At last week’s Toronto City Council session, members voted 18 to 2 in favour of freezing development charges at their current rates, effective May 1. This came a week before DCs were set to rise by 4%, and offers some semblance of reprieve for new housing development in the city, which has been trampled by the excessive cost of doing business.
As outlined in a motion that went to Council on April 23 and 24, the city’s Chief Financial Officer is authorized, as of Thursday, to use Section 27 agreements on all new housing developments to suspend DC increases until a “comprehensive review” has been completed and a new by-law adopted. However, the freeze is only in the event that the Province fails to respond to Toronto’s ongoing pleas to waive the requirement to index its DCs every year.
DCs in Toronto have skyrocketed over the past 15 years or so, and last year, Toronto saw not one but two sets of increases — one on May 1, 2024, and then a second on June 6, 2024 as a result of Bill 185.
As of June 6, 2024, DCs for a non-rental one-bedroom apartment or condo have increased to $52,676. For a unit with two or more bedrooms, they’re up to $80,690. Those same figures back in May 2009 were $4,985 and $8,021, respectively. But even if you didn’t want to go as far back as that, DCs were $37,081 for a one-bedroom unit and $56,804 for unit with two or more bedrooms as of August 2023, marking year-over-year rises of around 42% for both between 2023 and 2024.
Residential development charges rates (non-rental), per dwelling unit or dwelling room, effective June 6, 2024/City of Toronto
“Freezing development charges is better than increasing them, but let’s not confuse the issue: development charges are already far too high,” says President and CEO of Republic Developments Matthew Young. “They are a direct contributor to the housing affordability crisis in Toronto. Nobody deserves a pat on the back for simply not making a bad situation even worse.”
“I think raising development charges in this environment would have been extremely tone deaf and would warrant great criticism. Halting increases was politically necessary,” Young adds. “If [the City was] listening, they would have made motions to reduce or remove development charges, or worked more proactively with other levels of government to find ways to offset those costs in a more sustainable way that doesn’t burden homebuyers who are already stretched to their limits.”
Young is also Chair of the Coalition Against New-Home Taxes (CANT), and getting government to reduce taxes like DCs is what the initiative is all about. This latest move from the City falls short of spurring the “dollar for dollar” relief CANT would offer homeowners if the City lowered DCs in any way. As an example, when Conservative leader Pierre Poilievre announced at the end of March that his party would axe the goods and service tax on new homes sold under $1.3 million, Young told STOREYS that the 30 or so builders associated with CANT would revise the price of a $1.25 million home by $62,500 to $1,187,500.

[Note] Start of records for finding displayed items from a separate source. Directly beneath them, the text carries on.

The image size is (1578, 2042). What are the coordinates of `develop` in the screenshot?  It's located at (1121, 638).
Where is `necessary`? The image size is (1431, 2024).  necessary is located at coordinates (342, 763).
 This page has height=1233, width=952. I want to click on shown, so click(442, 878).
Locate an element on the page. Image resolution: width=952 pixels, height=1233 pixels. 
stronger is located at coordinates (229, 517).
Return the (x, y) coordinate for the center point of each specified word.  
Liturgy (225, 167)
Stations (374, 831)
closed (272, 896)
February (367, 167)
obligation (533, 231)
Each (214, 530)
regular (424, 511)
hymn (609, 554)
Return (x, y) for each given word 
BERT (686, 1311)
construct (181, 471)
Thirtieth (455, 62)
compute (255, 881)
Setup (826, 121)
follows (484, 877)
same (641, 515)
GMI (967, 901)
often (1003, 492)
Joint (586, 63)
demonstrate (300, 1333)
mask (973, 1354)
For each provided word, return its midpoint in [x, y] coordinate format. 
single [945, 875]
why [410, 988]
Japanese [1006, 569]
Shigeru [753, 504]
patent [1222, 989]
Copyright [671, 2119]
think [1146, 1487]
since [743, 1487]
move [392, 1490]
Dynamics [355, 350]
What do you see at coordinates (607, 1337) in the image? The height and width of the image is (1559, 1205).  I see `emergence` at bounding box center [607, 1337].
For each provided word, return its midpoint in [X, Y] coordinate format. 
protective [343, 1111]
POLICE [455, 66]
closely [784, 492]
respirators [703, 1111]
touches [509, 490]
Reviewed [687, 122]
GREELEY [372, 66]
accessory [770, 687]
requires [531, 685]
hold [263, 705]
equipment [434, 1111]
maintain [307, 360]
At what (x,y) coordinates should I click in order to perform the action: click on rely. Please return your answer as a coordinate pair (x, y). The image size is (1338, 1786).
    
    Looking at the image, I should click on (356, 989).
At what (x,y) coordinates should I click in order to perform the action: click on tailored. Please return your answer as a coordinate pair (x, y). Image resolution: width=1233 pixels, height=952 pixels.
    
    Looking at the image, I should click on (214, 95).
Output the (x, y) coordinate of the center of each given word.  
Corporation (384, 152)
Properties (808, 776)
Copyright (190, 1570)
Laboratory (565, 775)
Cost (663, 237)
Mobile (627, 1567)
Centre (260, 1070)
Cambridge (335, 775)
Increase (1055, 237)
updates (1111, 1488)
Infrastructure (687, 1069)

“When the City of Toronto meets the moment and cuts development charges, we will be the first to applaud those efforts,” he says.
Matt Young, President and CEO of Republic Developments and Chair of the Coalition Against New-Home Taxes
However, the City says it would need more funding for infrastructure from other levels of government to make that happen. According to last week’s motion, Toronto is facing “challenges” delivering infrastructure — something that DCs help to fund. The City’s $59 billion 10-Year Capital Plan includes $6.5 billion from DCs, with $1.2 billion allocated to water, wastewater, and sewer infrastructure, $950 million to road and intersection upgrades, $1 billion to parks and community centres, and $950 million to transit system capacity.
“Development charges will help build the infrastructure to serve tens of thousands of new homes in new communities at Quayside (4,700 homes), the Downsview airport lands (63,000 homes), Golden Mile (33,000 homes) and East Harbour (4,300 homes),” the motion says. “They will also fund Toronto’s one-third portion of the Eglinton East light-rail transit and Waterfront East light-rail transit, which are currently being designed.”
As for the new “development charge by-law” the City says it intends to develop, Young has some notes. If not removing or reducing DCs, he suggests deferring payments until new housing projects are complete. “That deferral will mean projects don’t need to finance those costs which improves the project economics meaningfully and will help projects moving forward again,” he says.
We’ve recently seen the City defer development charges on certain purpose-built rental and condo projects with at least 10% affordable housing — but of course, those incentives are being rolled out at a much smaller scale.